**WHAT TO PRODUCE**
The line containing "You are a GUI" and every line after it, through the end of the records below, are to be reproduced exactly, with the pictures left out.

▽

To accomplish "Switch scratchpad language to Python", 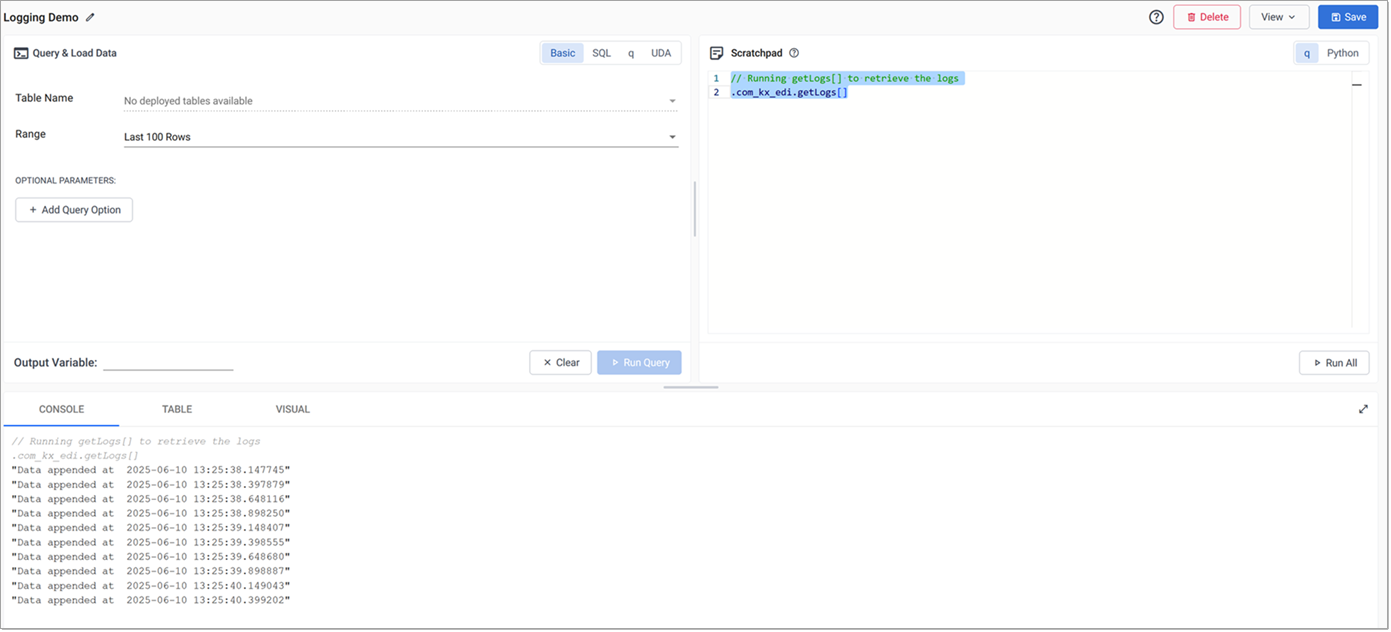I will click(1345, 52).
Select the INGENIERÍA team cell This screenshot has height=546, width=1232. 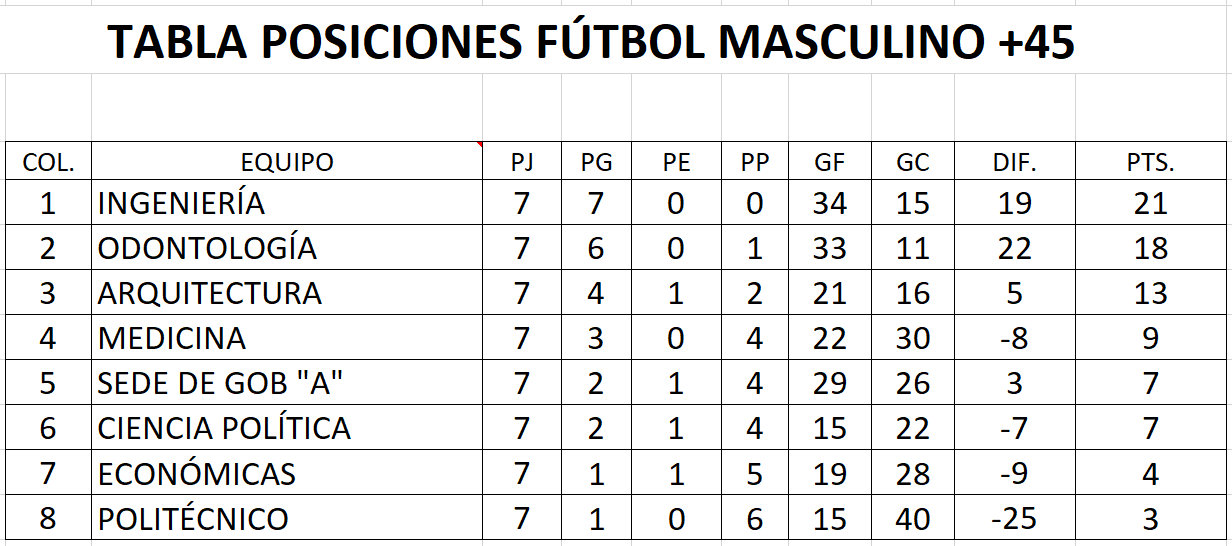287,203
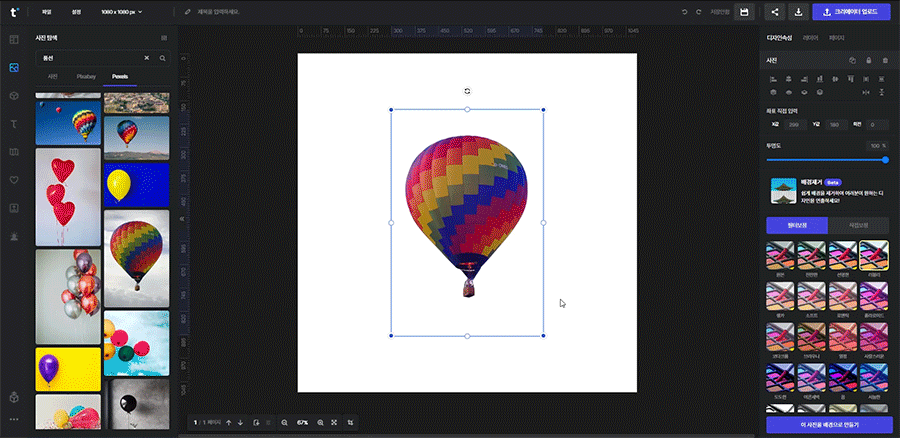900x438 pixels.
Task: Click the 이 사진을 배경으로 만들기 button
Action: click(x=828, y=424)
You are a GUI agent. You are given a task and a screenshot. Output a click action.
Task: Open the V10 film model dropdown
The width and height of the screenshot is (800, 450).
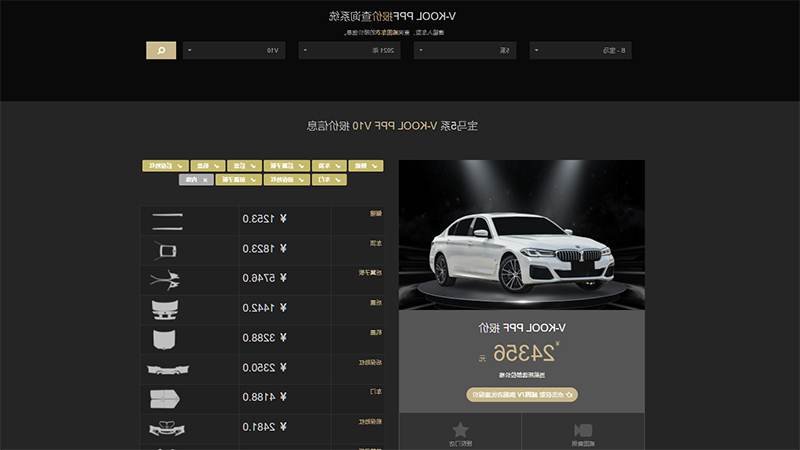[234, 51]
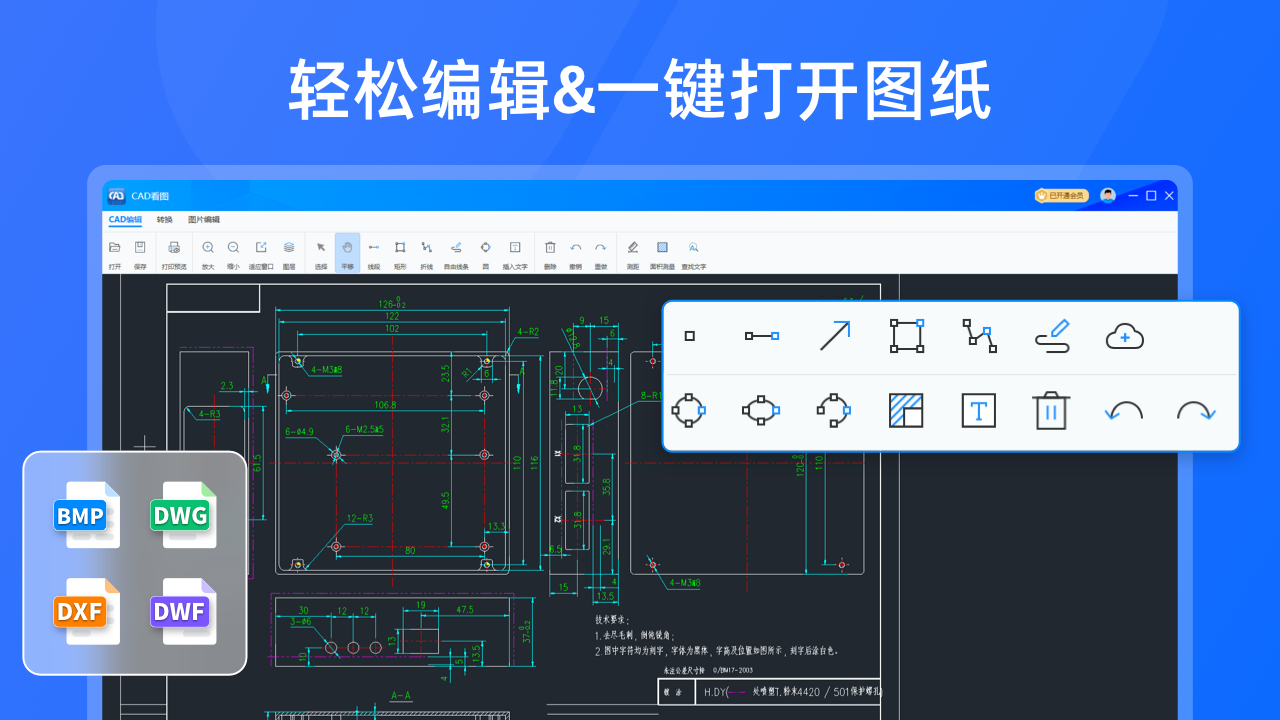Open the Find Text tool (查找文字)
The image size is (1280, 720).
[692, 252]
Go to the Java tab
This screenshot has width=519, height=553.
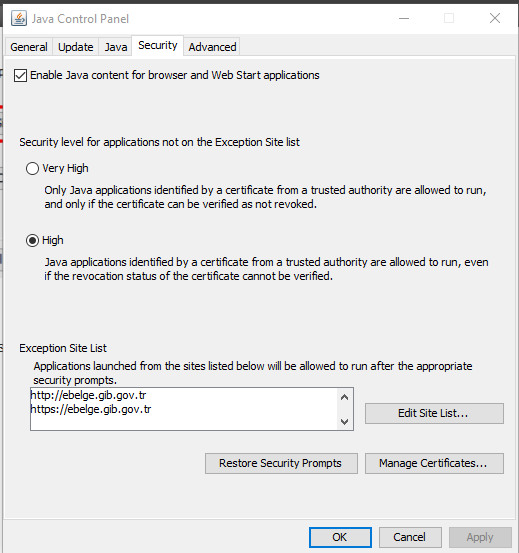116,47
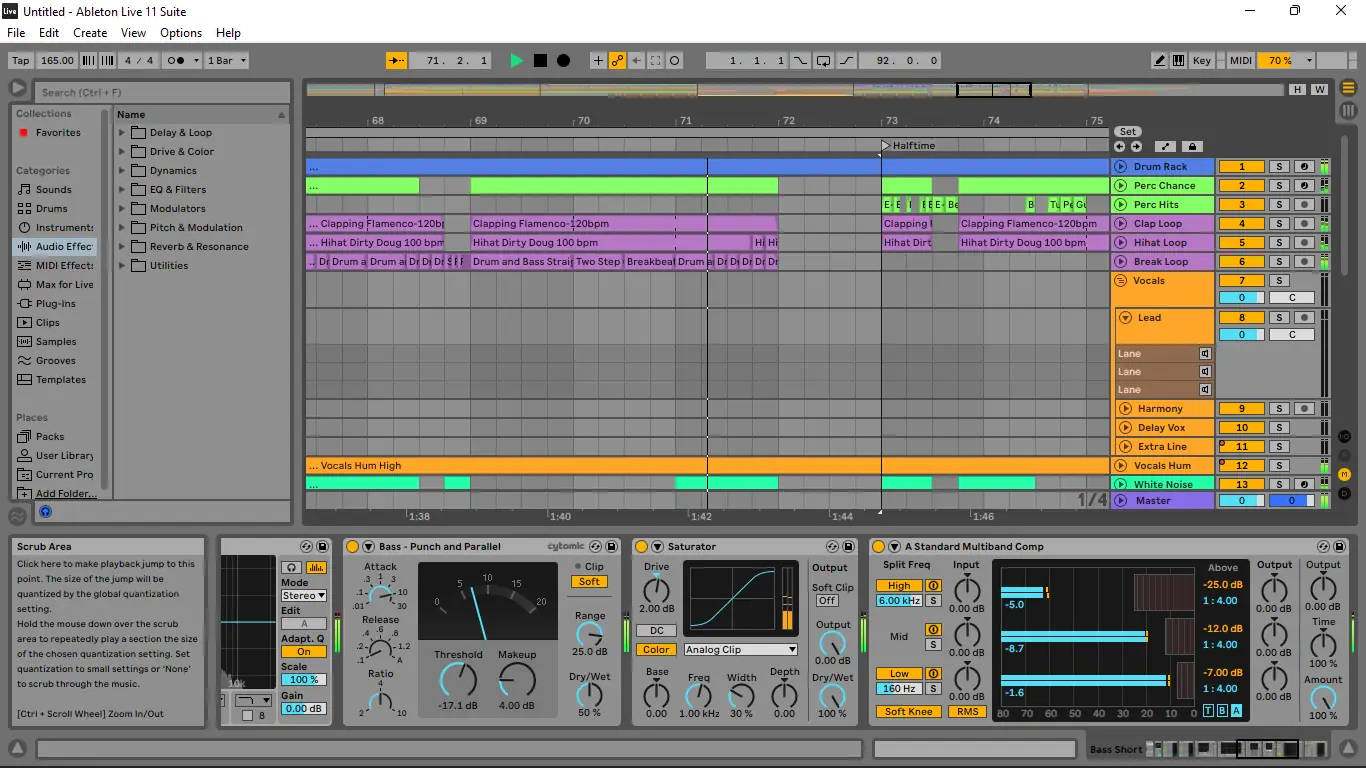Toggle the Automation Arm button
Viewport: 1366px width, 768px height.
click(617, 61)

△

**YOUR SOLUTION**
You are a GUI agent. You are given a task and a screenshot. Output a click action.
Task: Open the V10 film model dropdown
The width and height of the screenshot is (800, 450).
[234, 51]
Open the Find Text tool (查找文字)
The image size is (1280, 720).
[692, 252]
Go to the Java tab
This screenshot has width=519, height=553.
116,47
Toggle the Automation Arm button
Viewport: 1366px width, 768px height.
click(617, 61)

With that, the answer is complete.